骨肉瘤易复发，转移率高，疗效差，开发新诊治方法是临床急需。前期研究发现长链非编码RNA SATB2-AS1在骨肉瘤中高表达，可促进骨肉瘤细胞生长、迁移，并促进SATB2蛋白表达。SATB2-AS1是SATB2的天然反义转录物，SATB2促进成骨分化和骨形成，经由EPLIN和细胞骨架调控骨肉瘤。由此本课题组提出，SATB2-AS1通过促进SATB2的表达，经EPLIN和细胞骨架促进骨肉瘤的发生发展。本项目拟检测骨肉瘤标本中SATB2-AS1和 SATB2的表达，结合临床数据分析其与肿瘤分期、预后的关系；构建SATB2-AS1高、低表达骨肉瘤细胞株，检测细胞生长、侵袭及EPLIN和细胞骨架变化；进一步改变SATB2的表达，观察能否逆转其生物效应，并在裸鼠体内验证；最后应用RNA pull-down等实验明确SATB2-AS1促进SATB2表达的作用机制，有望为骨肉瘤早期诊断和治疗提供新靶点。

本研究前期研究发现长链非编码RNA SATB2-AS1在骨肉瘤中高表达，可促进骨肉瘤细胞生长、迁移。本研究首先扩大临床样品量，实时定量RT-PCR检测骨肉瘤组织及瘤旁组织中SATB2-AS1的表达量，并与临床病理分期、转移、预后等关联分析。发现与瘤旁组织比较，SATB2-AS1在骨肉瘤组织中高表达，其表达量与是否有远处转移呈正相关。进一步我们利用慢病毒感染构建SATB2-AS1敲低和高表达稳转骨肉瘤细胞株，细胞功能检测表明，SATB2-AS1过表达能促进骨肉瘤HOS和U2OS细胞的生长和修复，而敲低SATB2-AS1表达则抑制HOS和U2OS的生长和修复。裸鼠体内成瘤实验表明，SATB2-AS1 SiRNA干扰后的hos细胞不能成瘤或成瘤重量明显低于非干扰组和SATB2-AS1高表达組；SiRNA干扰SATB2-AS1的表达，U2OS和HOS两组细胞均呈现细胞早期凋亡都增加，反之SATB2-AS1可以抑制骨肉瘤细胞的凋亡。细胞周期研究结果显示SATB2-AS1 siRNA干扰后的细胞均呈现G0/G1期升高，S期明显减少，说明SATB2-AS1沉默后细胞呈现G0/G1阻滞，细胞复制受到抑制。
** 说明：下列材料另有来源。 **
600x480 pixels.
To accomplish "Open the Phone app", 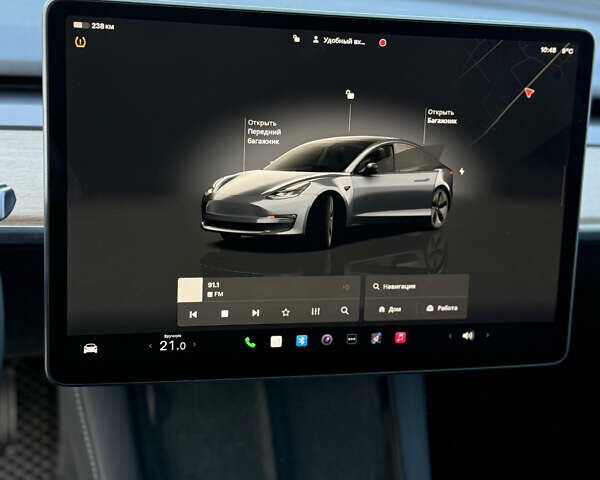I will [x=250, y=342].
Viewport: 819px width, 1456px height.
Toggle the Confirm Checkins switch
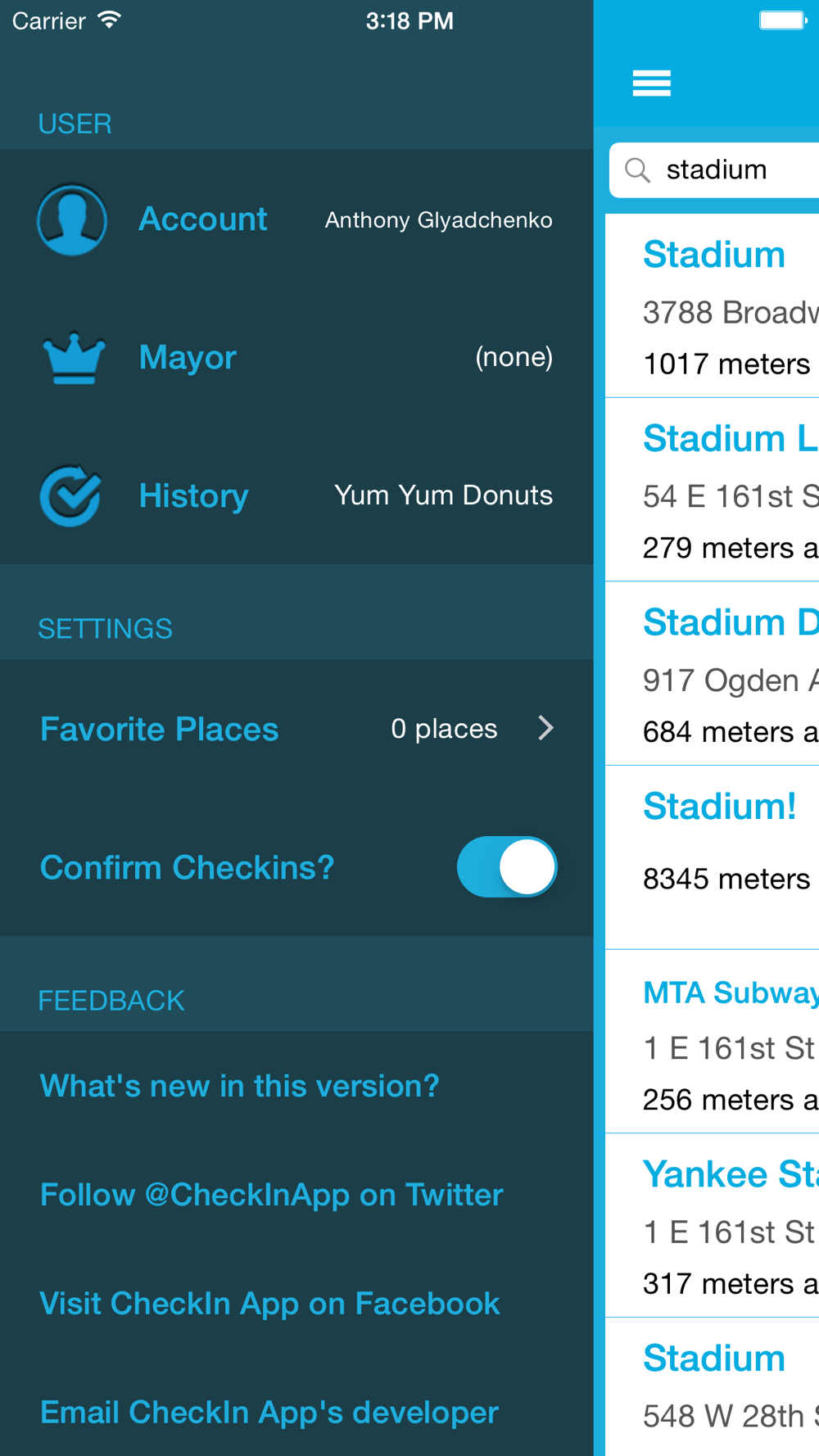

进一步机制研究结果表明，SATB2-AS1在细胞质和细胞核中均有分布，主要分布于细胞质，约占总量的80%；无论是在HOS细胞还是U2OS细胞中，SATB2-AS1的降低或升高，SATB2 mRNA的表达基本保持稳定，而在SATB2-AS1高表达的HOS和U2OS细胞中，SATB2蛋白表达量明显升高，SATB2-AS1 低表达则SATB2蛋白表达量明显减少；双荧光素酶报告基因试验验证SATB2的启动子区域与SATB2-AS1 有结合。以上结果说明，SATB2-AS1通过调控基因SATB2的翻译进而调控骨肉瘤细胞的生长与转移。本项目发现了SATB2-AS1在骨肉瘤中高表达，并对通过调控基因SATB2的翻译调控骨肉瘤生长、转移。有望为骨肉瘤早期诊断和治疗提供新靶点。